- WORK TO COMPLETE -
Among the records below, find each line that includes the string "height" and copy it.

--- DATA FOR REVIEW ---

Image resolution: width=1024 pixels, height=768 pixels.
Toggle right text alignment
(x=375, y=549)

---
--- DATA FOR REVIEW ---

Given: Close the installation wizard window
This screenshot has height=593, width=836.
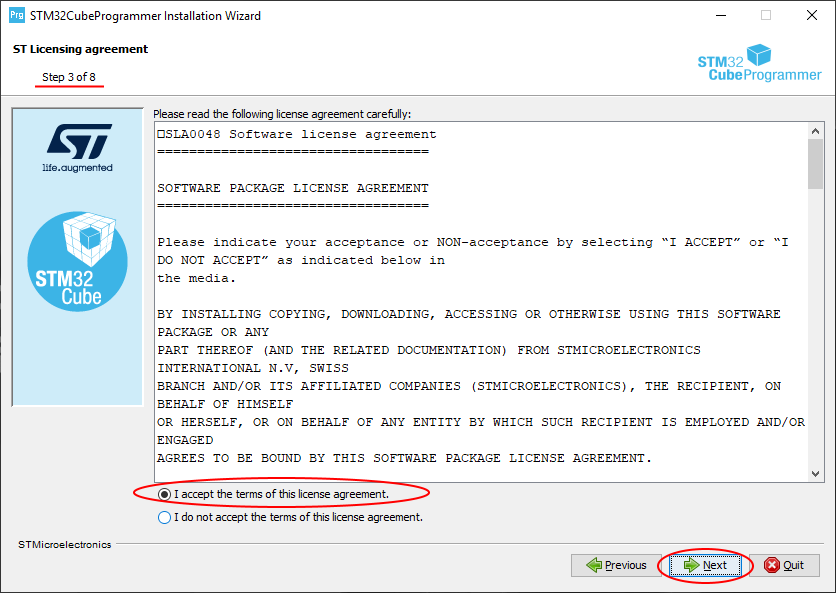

---

- WRITTEN RESPONSE -
Image resolution: width=1024 pixels, height=768 pixels.
This screenshot has height=593, width=836.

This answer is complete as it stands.